A passagem de um meio convencional, como a pintura, para um outro, como o vídeo, este tecnologicamente mais recente (não necessariamente mais avançado – uma diferença essencial e muitas vezes esquecida), não deveria representar qualquer mudança na qualidade do discurso da arte, ainda que represente, não poucas vezes, um desafio para o artista. Em primeiro lugar, pela própria novidade do meio, de que nem sempre se sabe quais são os usos possíveis (ou mesmo desejáveis)¹. Em segundo lugar, por tentativas precipitadas de transpor pura e simplesmente, para um outro meio (“traduzir” talvez constituísse uma expressão mais adequada), um discurso que não foi inicialmente construído para ele. Graças a um esforço de já algumas décadas, as artes visuais vêm conseguindo demonstrar com sucesso sua independência frente à técnica e, ao menos no que diz respeito ao vídeo, construir, não uma linguagem, mas um discurso a ele específico.
Este é o resultado que os trabalhos aqui apresentados por Xanda Nascimento evidenciam, como trabalhos especificamente de vídeo e como novas possibilidades que a artista abriu para além da pintura com que ela deu início à sua trajetória. É conveniente, em todo o caso, mencionar que se trata aqui de apenas parte de um projeto mais amplo e cuja realização plena não se vê na mostra. Os vídeos não são prolongamentos da pintura anterior mas, ao contrário, são fragmentos de um trabalho maior que inclui, na sua totalidade, a interatividade com o próprio espectador. Ao contrário da pintura, que concentra o olhar sobre um foco dentro de si mesma, os vídeos de Xanda são obras que pretendem atuar além do velho espaço contemplativo e interiorizado (subjetivado, portanto), que caracterizou, até não muito tempo, o campo tradicional da arte.

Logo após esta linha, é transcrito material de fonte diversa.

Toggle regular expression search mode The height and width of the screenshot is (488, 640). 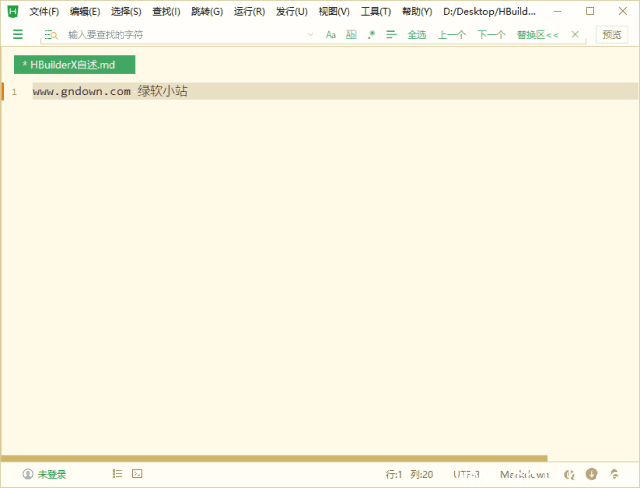tap(371, 34)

O salto é arriscado e, em algumas ocasiões, vemos artistas se embrenharem por caminhos inesperados. Isso nem sempre se dá com muita felicidade, especialmente em um período como o nosso, quando a precipitação de instrumentos colocados à disposição de todos prolifera de modo espantoso e se assiste a um sem-número de ensaios sem maiores consequências. Outras vezes, mas não raramente, tal representa o ponto decisivo de uma trajetória. Ainda que o olhar do público em geral possa ficar desorientado com a aparente diversidade – que muitos se equivocam em chamar de “ausência de regras”, ou, pior, de “vale tudo” –, este é apenas um sintoma de que novos modos de raciocínio estão sendo capazes de dar conta de novas situações; de que o que até agora nos serviu de “mapa” do já conhecido tornou-se insuficiente diante do inédito que se descortinou e assimilou. E ainda nos falta muito a mapear no campo atual da arte.
Deste modo, o que a artista apresenta nesta mostra é, mais do que um ensaio com uma técnica nova (para ela), uma ampliação da experiência acumulada em anos de prática pictórica. Uma ampliação que importa menos enquanto enriquecimento interno da artista, do que como novas formas de compreensão do mundo para o espectador.
¹O exemplo clássico é a própria pintura a óleo, cuja existência documental antecede em pelo menos três séculos sua aplicação na arte.
Reynaldo Roels Jr., 2009.
Reynaldo Roels Jr. (1951-2009) foi crítico de arte do Jornal do Brasil de 1985 a 1990, coordenador do Núcleo de Pesquisa do MAM RJ entre 1991-1992, curador da Coleção Gilberto Chateaubriand de 1997 a 2000 e diretor da Escola de Artes Visuais (EAV) do Parque Lage de 2002 a 2006, onde também lecionou. Foi, ainda, curador do Museu de Arte Moderna do Rio de Janeiro de 2007 a 2009.